- THE RECORDS

───

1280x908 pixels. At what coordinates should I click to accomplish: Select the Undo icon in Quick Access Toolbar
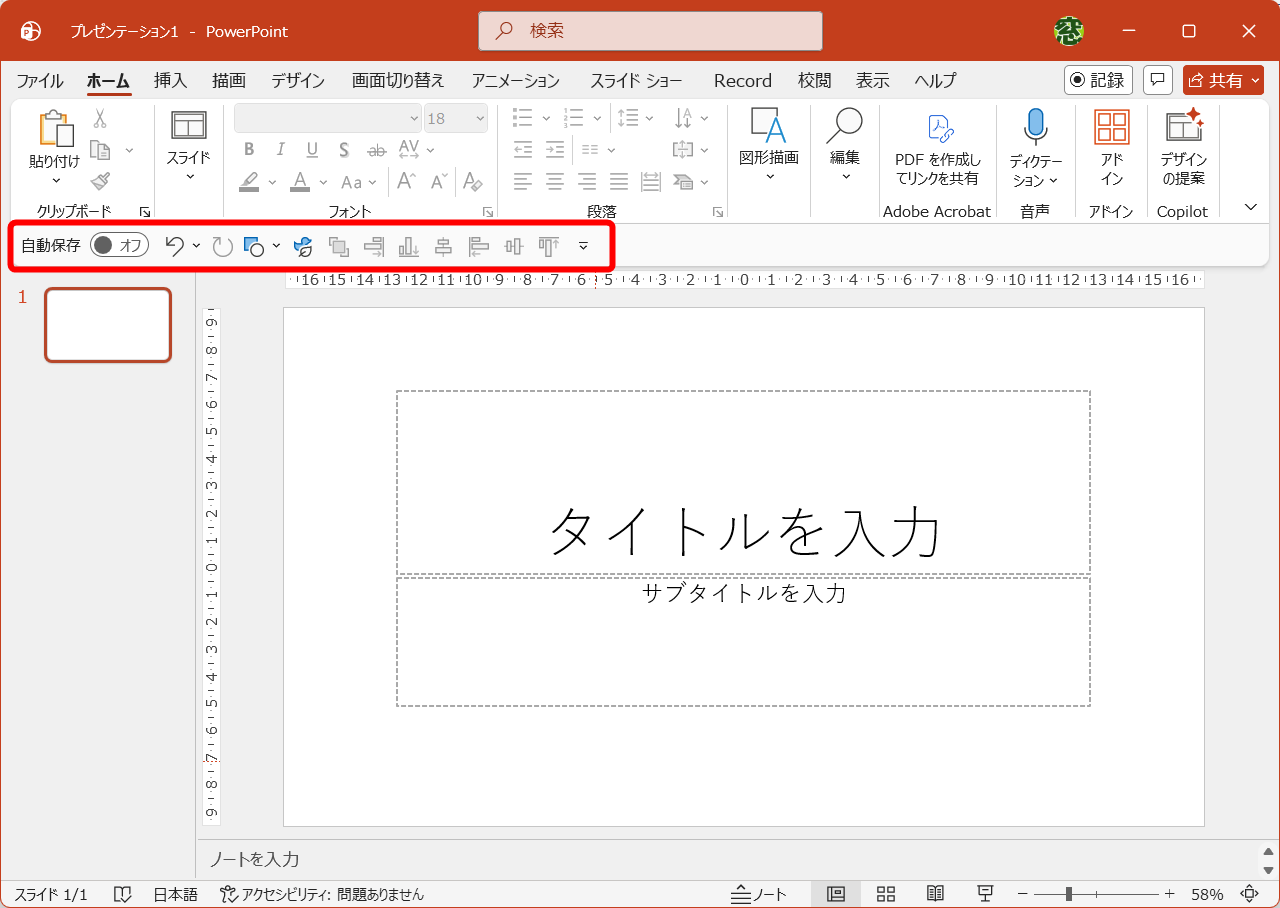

───

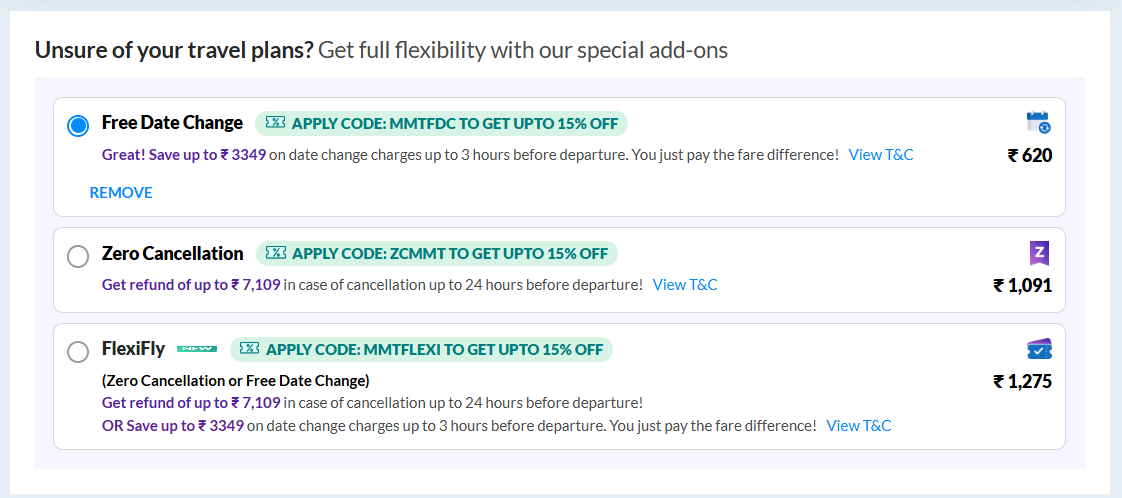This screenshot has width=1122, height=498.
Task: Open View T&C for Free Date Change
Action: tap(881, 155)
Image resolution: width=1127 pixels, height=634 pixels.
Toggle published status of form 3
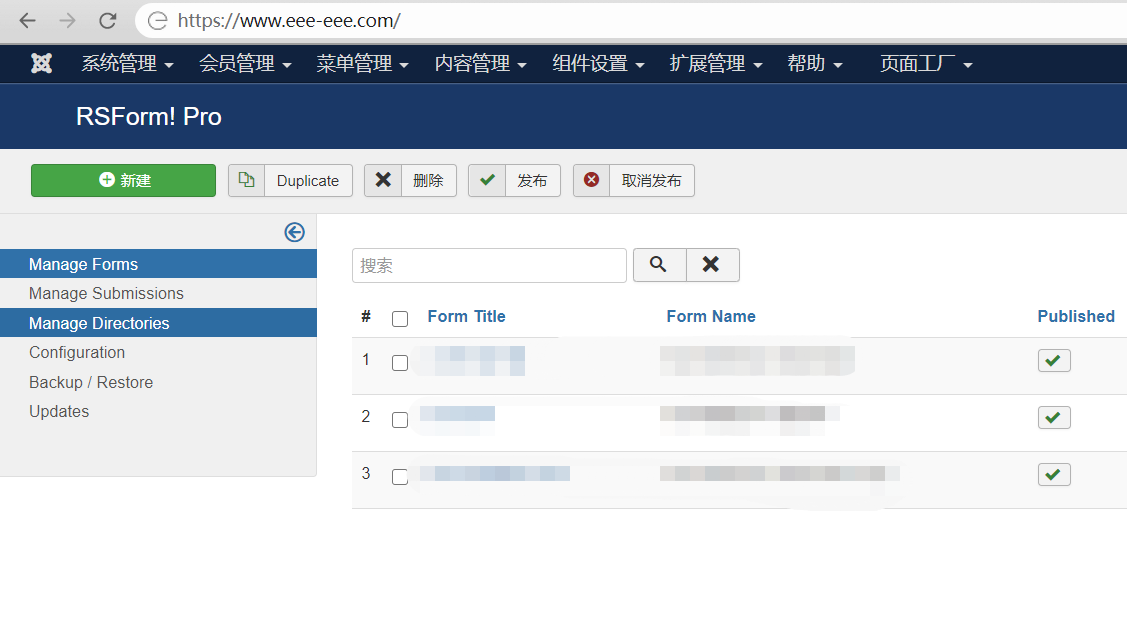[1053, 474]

───

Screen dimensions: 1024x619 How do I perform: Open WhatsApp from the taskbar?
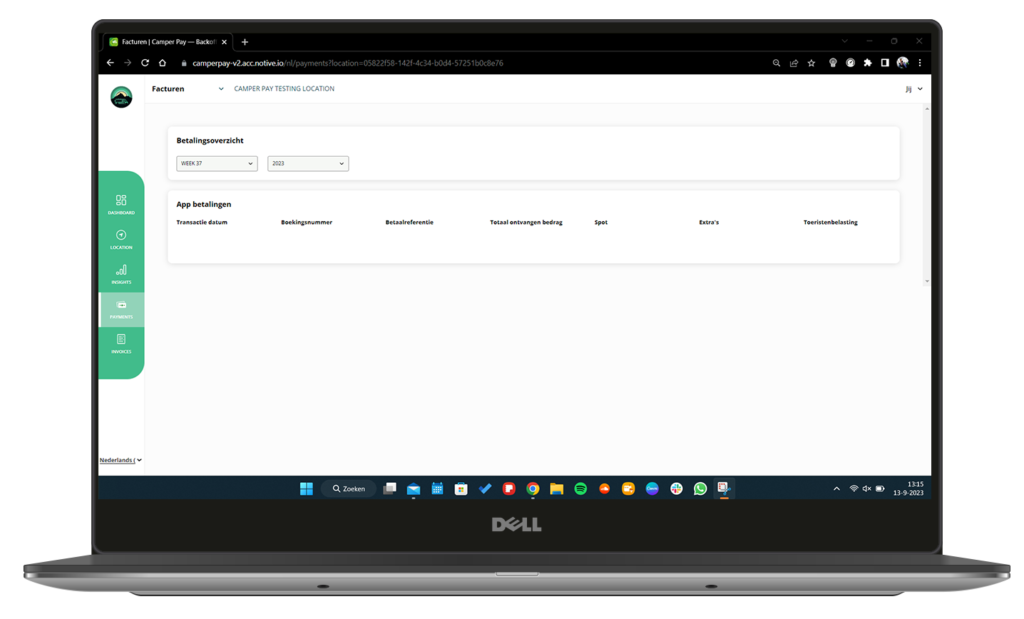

───

- WHAT YOU SHOULD DO
Please repeat the data from the line containing "Image resolution: width=1127" through the line containing "[1053, 474]", swapping "published" for "archived" and leaving everything else as it stands. Give only those lines, without the pictures.

- RESULT OF THIS EXERCISE
Image resolution: width=1127 pixels, height=634 pixels.
Toggle archived status of form 3
[1053, 474]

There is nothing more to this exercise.